*Complete the following*.
1. Recast the records from the line with "The width and height of the screenshot is (1007, 740)." to the line with "center [240, 174].", both included, as a Markdown table with the columns Row and Line, numbering each line and omitting blank ones.
2. Continue the overview of the Egyptian labor movement from its last sentence.

*Exercise passage*.
╭──

March 18, 2011
Institutional Overview: The Labour Movement
Egypt’s labour organizers have long been among the most vocal and domestically persuasive movements advocating for substantive national reform. While its demands began with workers’ rights, over the years, labour has expanded its scope and vision for social reform. A matured focus necessitated leaders become better informed, organized, and networked. Indeed, the labour movement has been instrumental in mobilizing and educating regular Egyptians on their fundamental rights, and in orchestrating coordinated demonstrations against a repressive regime.
Industry syndicates (or unions) in Egypt previously required government sanction and were controlled by a state arm, the Egyptian Trade Union Federation. This meant that syndicates often sacrificed members’ interests for those of the state. Most syndicate members we spoke with — from factory workers to lawyers — unleashed torrents of complaints against their syndicate leaders. They claimed syndicates were ineffective at securing fair wages and the ability to form independent unions. These basic demands were sabotaged by syndicate leaders more interested in protecting their relationships to government and business groups.
Thus, organizations such as the well-respected Centre of Trade Union and Workers Services (CTUWS) formed as independent entities serving the labour movement. At first, the organizing efforts of these groups were largely sporadic, fueled more by potent resentment than by astute strategy. Over time, the movement improved its tactics and evolved beyond solely labour advocates to a general civil rights force to be reckoned with. Labour was actively involved in monitoring the 2005 presidential and parliamentary elections. The April 6 Youth Movement, which has received much praise in recent media, was born out of a labour strike in El-Mahalla El-Kubra on April 6, 2008.

╰──

*The data*.
╭──

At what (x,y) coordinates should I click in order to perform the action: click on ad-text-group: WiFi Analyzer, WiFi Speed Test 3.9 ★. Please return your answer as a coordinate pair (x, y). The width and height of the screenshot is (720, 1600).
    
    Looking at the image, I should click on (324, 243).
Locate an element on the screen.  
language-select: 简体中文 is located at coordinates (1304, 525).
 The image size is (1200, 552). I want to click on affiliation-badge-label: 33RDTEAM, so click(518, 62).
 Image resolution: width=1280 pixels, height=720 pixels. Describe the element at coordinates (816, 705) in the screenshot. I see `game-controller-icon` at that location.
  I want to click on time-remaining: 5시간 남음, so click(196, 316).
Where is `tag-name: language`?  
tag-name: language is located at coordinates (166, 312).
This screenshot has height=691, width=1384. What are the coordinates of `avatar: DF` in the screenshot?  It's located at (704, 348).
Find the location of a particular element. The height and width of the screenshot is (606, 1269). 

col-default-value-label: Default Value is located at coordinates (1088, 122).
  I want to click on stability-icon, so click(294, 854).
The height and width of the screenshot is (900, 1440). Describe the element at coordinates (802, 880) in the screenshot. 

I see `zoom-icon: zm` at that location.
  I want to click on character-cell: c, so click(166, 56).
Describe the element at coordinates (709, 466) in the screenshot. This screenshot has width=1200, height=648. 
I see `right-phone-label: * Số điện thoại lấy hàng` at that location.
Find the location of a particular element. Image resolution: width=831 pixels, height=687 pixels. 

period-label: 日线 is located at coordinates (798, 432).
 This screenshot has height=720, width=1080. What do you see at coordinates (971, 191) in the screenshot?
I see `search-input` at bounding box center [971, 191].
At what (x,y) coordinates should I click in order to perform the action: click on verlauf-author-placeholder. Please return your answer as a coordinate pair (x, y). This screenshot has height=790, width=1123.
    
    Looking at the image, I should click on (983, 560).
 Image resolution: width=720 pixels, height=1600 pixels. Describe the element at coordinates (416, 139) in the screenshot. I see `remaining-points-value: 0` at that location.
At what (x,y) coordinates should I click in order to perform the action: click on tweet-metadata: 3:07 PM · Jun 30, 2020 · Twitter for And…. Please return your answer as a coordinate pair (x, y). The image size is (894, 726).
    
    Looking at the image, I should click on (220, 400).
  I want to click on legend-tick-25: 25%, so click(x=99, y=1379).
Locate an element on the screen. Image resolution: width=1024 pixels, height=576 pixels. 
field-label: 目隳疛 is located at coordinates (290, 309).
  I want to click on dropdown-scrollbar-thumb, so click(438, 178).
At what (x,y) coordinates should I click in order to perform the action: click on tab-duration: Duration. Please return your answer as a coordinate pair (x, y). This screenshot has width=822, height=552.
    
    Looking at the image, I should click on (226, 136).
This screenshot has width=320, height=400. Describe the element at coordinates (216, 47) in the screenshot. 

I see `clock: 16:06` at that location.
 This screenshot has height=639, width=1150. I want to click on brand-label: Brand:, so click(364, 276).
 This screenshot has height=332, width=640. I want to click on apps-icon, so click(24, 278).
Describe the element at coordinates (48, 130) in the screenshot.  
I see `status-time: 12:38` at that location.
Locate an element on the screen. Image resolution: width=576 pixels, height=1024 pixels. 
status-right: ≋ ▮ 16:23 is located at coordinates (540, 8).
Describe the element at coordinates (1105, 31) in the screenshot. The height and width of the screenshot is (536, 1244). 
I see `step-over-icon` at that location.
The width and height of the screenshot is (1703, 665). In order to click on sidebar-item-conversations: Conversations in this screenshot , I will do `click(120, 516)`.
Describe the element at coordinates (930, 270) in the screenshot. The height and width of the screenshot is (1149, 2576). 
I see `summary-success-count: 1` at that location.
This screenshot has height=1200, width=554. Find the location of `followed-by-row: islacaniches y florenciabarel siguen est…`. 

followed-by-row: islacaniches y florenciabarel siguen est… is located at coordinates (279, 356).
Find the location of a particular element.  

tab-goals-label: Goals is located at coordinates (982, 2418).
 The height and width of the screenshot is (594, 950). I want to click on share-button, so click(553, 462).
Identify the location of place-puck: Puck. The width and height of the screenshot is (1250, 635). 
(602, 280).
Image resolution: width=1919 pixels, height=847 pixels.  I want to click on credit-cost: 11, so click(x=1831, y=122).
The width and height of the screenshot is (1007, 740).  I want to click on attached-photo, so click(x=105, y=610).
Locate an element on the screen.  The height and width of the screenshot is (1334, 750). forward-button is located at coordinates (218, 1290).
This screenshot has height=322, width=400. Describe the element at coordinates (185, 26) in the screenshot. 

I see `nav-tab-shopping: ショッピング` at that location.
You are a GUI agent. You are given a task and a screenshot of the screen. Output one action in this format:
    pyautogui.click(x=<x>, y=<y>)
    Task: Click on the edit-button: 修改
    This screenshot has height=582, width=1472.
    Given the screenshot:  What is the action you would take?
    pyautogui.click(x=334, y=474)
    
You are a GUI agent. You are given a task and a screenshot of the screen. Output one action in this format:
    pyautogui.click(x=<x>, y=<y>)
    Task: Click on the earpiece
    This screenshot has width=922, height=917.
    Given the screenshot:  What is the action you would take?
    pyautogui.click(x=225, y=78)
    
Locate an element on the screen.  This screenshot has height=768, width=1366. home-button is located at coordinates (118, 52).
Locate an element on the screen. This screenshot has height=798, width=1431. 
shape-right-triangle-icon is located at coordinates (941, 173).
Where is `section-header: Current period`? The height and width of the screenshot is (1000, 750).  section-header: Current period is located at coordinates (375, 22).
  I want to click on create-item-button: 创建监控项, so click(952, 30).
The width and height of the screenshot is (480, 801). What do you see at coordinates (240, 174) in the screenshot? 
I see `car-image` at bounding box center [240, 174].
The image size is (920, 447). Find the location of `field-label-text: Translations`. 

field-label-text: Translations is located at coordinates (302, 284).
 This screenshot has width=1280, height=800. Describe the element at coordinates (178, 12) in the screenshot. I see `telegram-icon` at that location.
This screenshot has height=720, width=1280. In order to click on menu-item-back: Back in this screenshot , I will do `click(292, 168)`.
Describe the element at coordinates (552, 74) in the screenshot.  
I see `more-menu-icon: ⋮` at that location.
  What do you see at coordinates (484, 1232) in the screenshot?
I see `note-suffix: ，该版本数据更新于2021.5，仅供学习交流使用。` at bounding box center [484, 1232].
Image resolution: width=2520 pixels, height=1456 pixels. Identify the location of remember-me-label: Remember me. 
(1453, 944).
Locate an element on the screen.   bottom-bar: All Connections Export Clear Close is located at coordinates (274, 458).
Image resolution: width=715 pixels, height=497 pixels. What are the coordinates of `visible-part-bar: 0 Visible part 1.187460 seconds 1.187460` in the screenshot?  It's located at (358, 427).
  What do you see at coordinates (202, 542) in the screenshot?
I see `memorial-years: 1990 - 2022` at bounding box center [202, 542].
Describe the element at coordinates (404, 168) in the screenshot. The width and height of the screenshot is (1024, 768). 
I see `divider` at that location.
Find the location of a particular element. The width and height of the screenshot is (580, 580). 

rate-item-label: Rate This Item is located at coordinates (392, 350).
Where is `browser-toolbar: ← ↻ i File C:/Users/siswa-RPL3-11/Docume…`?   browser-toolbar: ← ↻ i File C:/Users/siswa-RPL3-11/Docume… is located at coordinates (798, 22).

╰──

*Answers by task*.
1.
| Row | Line |
|---|---|
| 1 | The width and height of the screenshot is (1007, 740).  I want to click on attached-photo, so click(x=105, y=610). |
| 2 | Locate an element on the screen.  The height and width of the screenshot is (1334, 750). forward-button is located at coordinates (218, 1290). |
| 3 | This screenshot has height=322, width=400. Describe the element at coordinates (185, 26) in the screenshot.  |
| 4 | I see `nav-tab-shopping: ショッピング` at that location. |
| 5 | You are a GUI agent. You are given a task and a screenshot of the screen. Output one action in this format: |
| 6 |     pyautogui.click(x=<x>, y=<y>) |
| 7 |     Task: Click on the edit-button: 修改 |
| 8 |     This screenshot has height=582, width=1472. |
| 9 |     Given the screenshot:  What is the action you would take? |
| 10 |     pyautogui.click(x=334, y=474) |
| 11 | You are a GUI agent. You are given a task and a screenshot of the screen. Output one action in this format: |
| 12 |     pyautogui.click(x=<x>, y=<y>) |
| 13 |     Task: Click on the earpiece |
| 14 |     This screenshot has width=922, height=917. |
| 15 |     Given the screenshot:  What is the action you would take? |
| 16 |     pyautogui.click(x=225, y=78) |
| 17 | Locate an element on the screen.  This screenshot has height=768, width=1366. home-button is located at coordinates (118, 52). |
| 18 | Locate an element on the screen. This screenshot has height=798, width=1431.  |
| 19 | shape-right-triangle-icon is located at coordinates (941, 173). |
| 20 | Where is `section-header: Current period`? The height and width of the screenshot is (1000, 750).  section-header: Current period is located at coordinates (375, 22). |
| 21 |   I want to click on create-item-button: 创建监控项, so click(952, 30). |
| 22 | The width and height of the screenshot is (480, 801). What do you see at coordinates (240, 174) in the screenshot?  |
| 23 | I see `car-image` at bounding box center [240, 174]. |

2.
Today, the 21-year-old CTUWS has four branches across Egypt. The organization provides legal support, financial resources, and training to labour organizers nationwide. They have no political affiliations, though their demands — the end of the Mubarak regime and a legitimate shift towards democracy — are inherently political. To better understand CTUWS and the labour groups it supports, we traveled to Mahalla. The city is known across the country as a hub for Egypt’s labour movement. There we met with factory workers, labour organizers and the head of CTUWS. We gathered in CTUWS’ office, a utilitarian space where the television is always on and heavy cigarette smoke chokes the air.
Given CTUWS’ history, we expected excitement around recent events, but the labour organizers — grizzled, chain-smoking men in their 50s and 60s — were unimpressed. “The regime hasn’t changed,” was the consensus. One organizer elaborated: “The regime is much more than man. We still have a lot of work to do.”
Leading a constituency that is largely digitally unconnected, and often illiterate, these experienced organizers described the face-to-face tactics they used to educate, mobilize, and deploy their communities. Mobile was only used for communications among the head organizers, but not among the masses. Internet-related anything was out of the question. Indeed, for all the possibilities of smartphones and social media, when it comes to mobilizing labour, printed flyers and break times in the factory cafeteria still reign. The organizers saw their strategic parameters not as constraints — quite the opposite. “It is risky to rely on phones and computers because you never know who is watching, listening, and reading,” one organizer explained. “And what if phone or internet service gets turned off, then what do you do? Talking to the people in front of you, that you can see, touch, and trust — that is the only thing you can rely on.”
Despite labour’s conventional techniques in an era of seemingly boundless technological possibility, their success and credibility speaks for itself. The Egyptian labour movement has drawn significant concessions from the government over the years, and boasts extensive support among the popular classes. In 2007, textile workers at a state factory in Mahalla won the right to receive hazard pay. In 2008, property tax collectors camped out for two weeks in front of the parliament before receiving a 325 percent increase in salary and the right to form the country’s first non-state controlled union.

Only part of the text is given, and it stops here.